* MATERIAL FOR THE TASK *
========

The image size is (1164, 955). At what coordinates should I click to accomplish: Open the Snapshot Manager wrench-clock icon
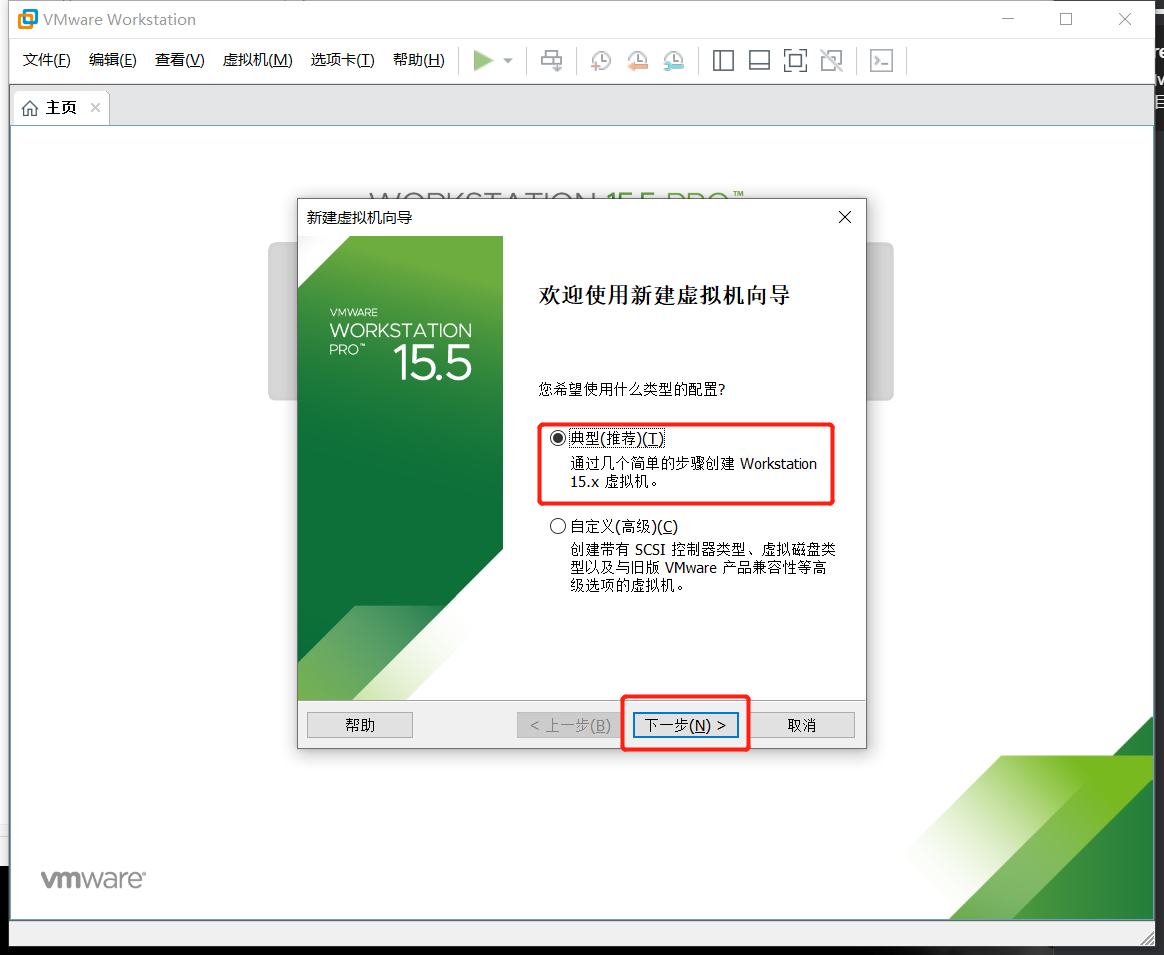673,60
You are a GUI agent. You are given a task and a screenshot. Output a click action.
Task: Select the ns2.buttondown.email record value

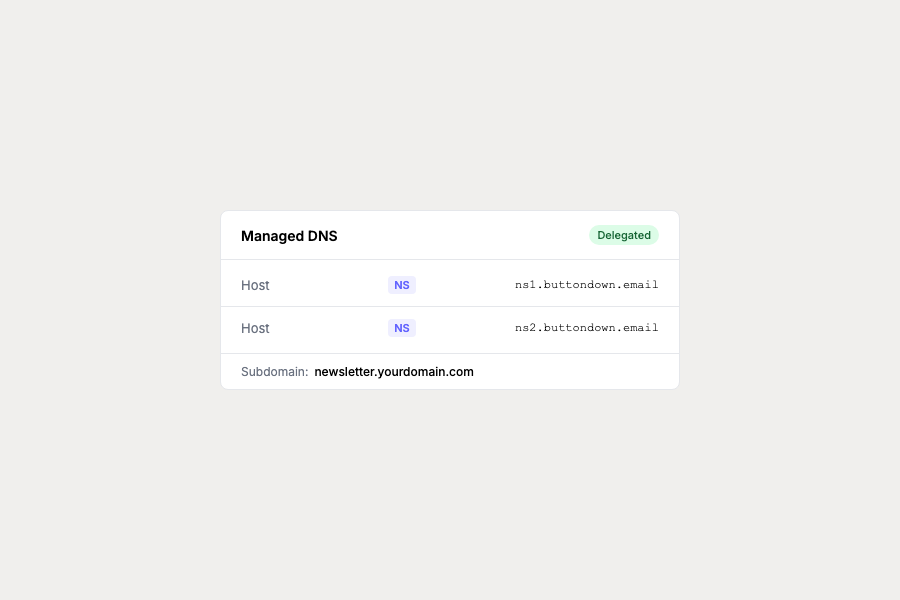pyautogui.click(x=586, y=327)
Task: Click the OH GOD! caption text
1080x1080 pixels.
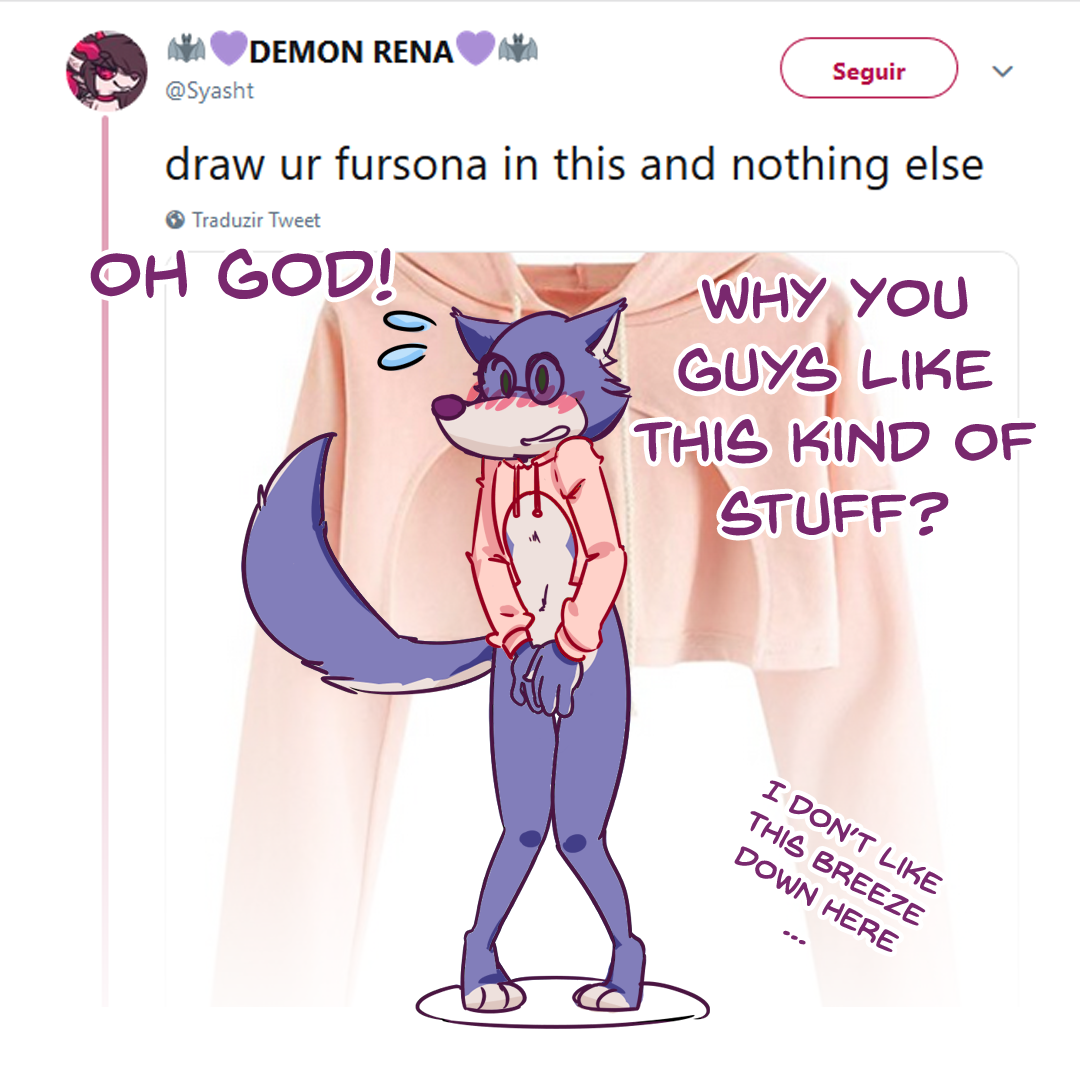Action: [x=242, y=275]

========

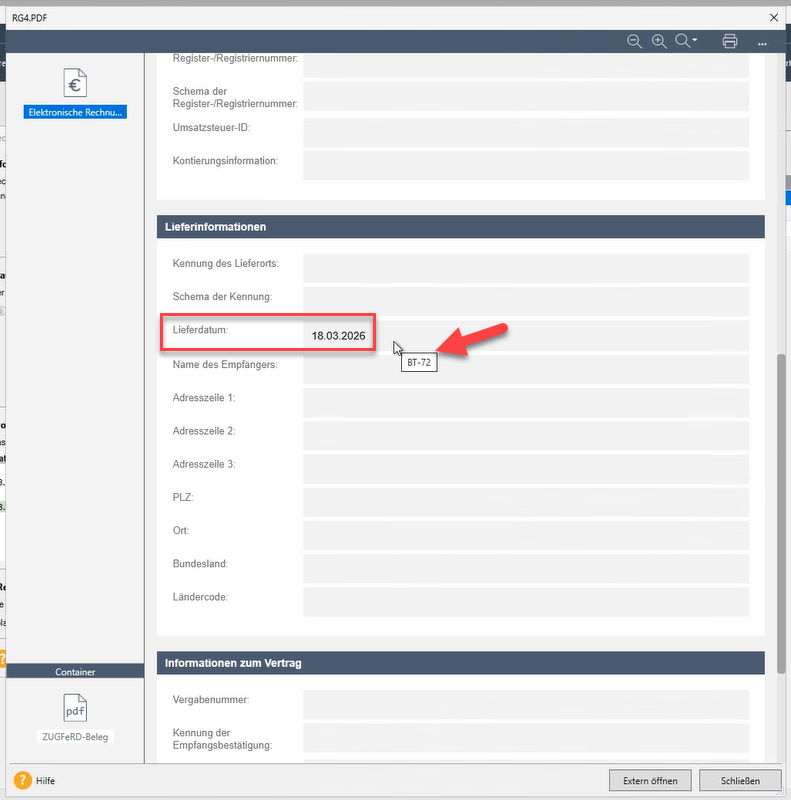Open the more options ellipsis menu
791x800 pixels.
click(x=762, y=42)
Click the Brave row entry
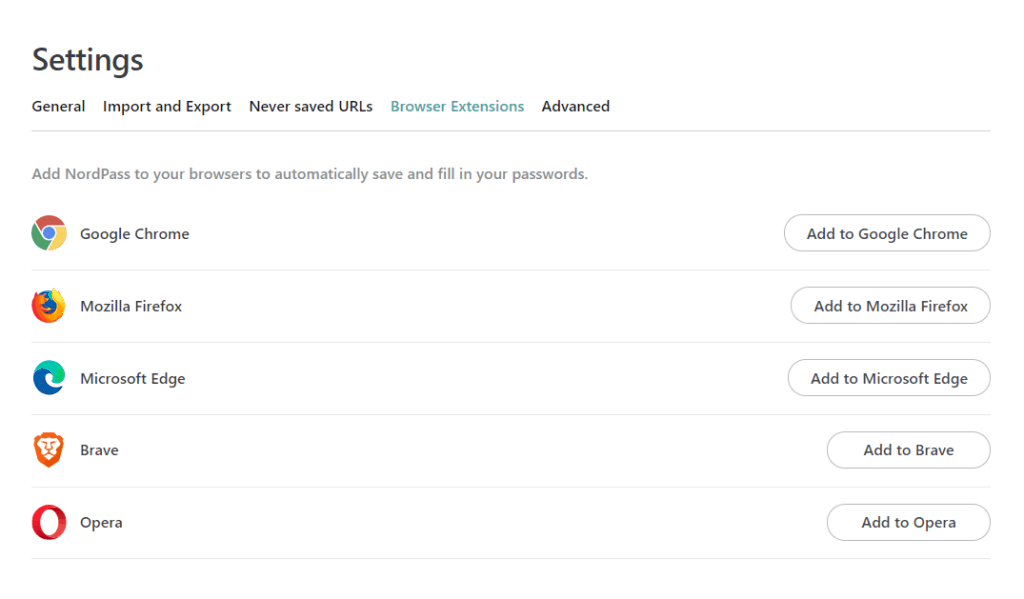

========

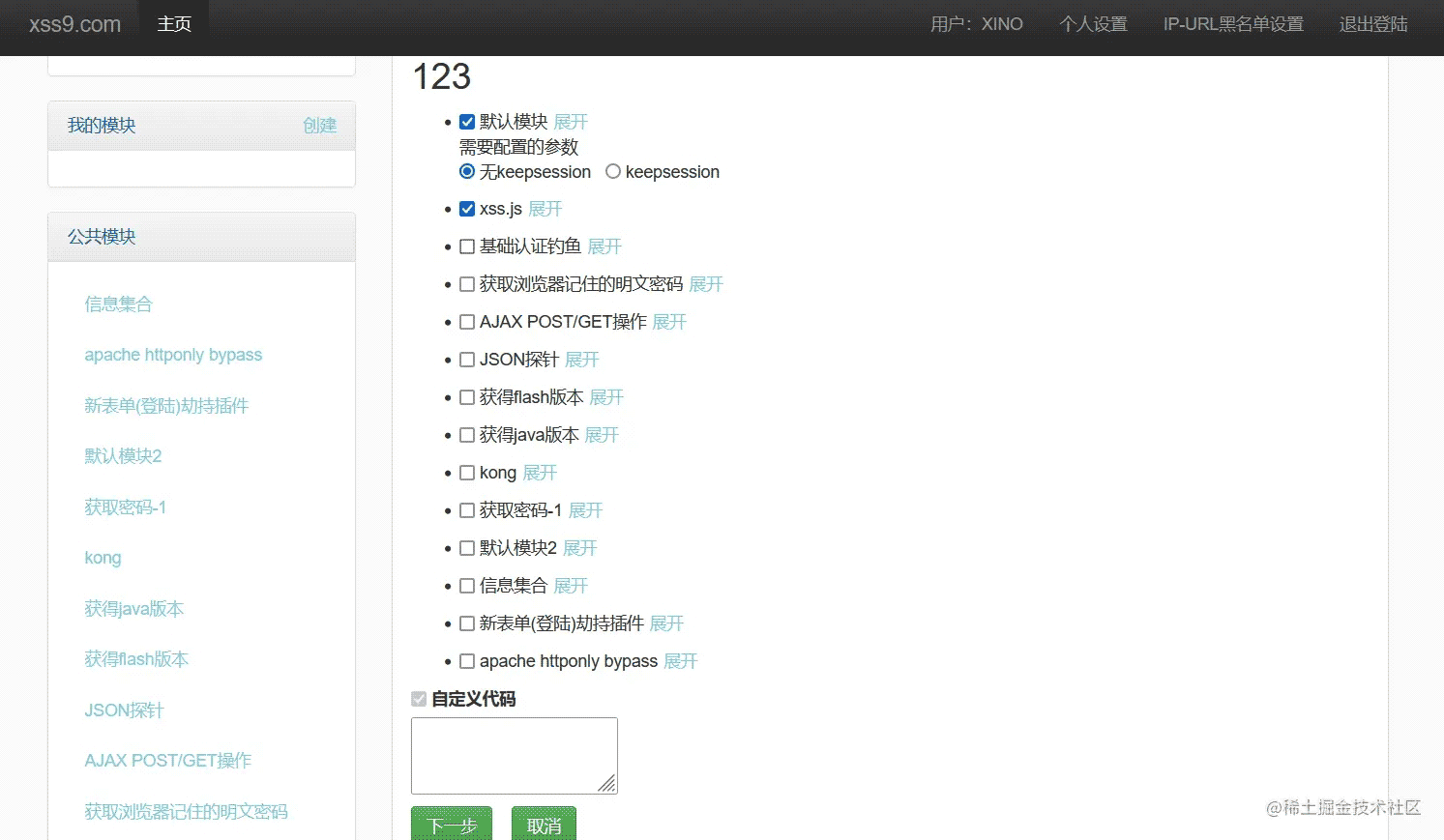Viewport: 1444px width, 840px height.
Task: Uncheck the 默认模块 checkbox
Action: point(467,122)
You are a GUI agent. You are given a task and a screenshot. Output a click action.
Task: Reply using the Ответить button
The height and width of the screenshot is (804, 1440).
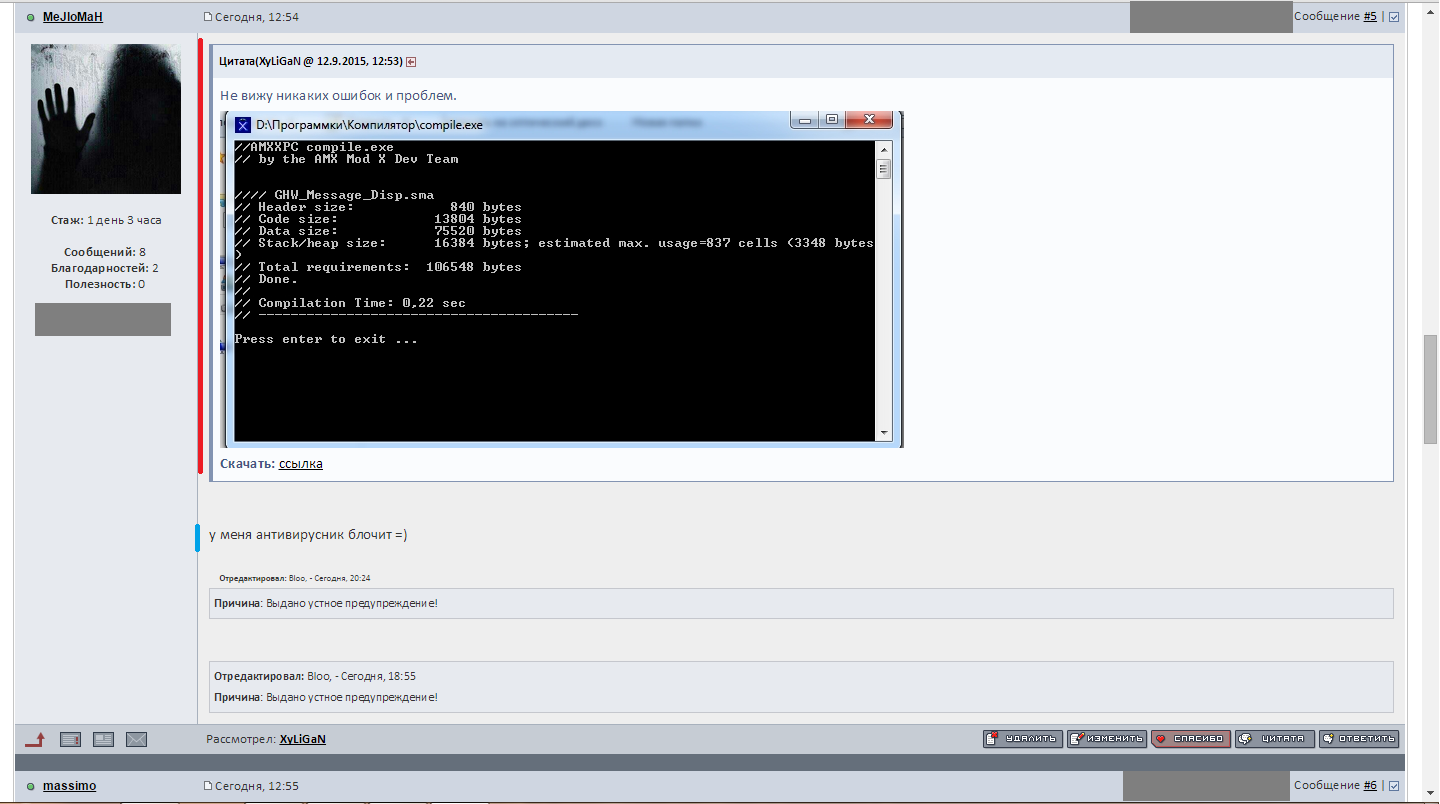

========

Write down again, exactly as given, only the lines above that fall from the line with "Task: Reply using the Ответить button" to the line with "The height and", inclusive.

Task: Reply using the Ответить button
The height and width of the screenshot is (804, 1440).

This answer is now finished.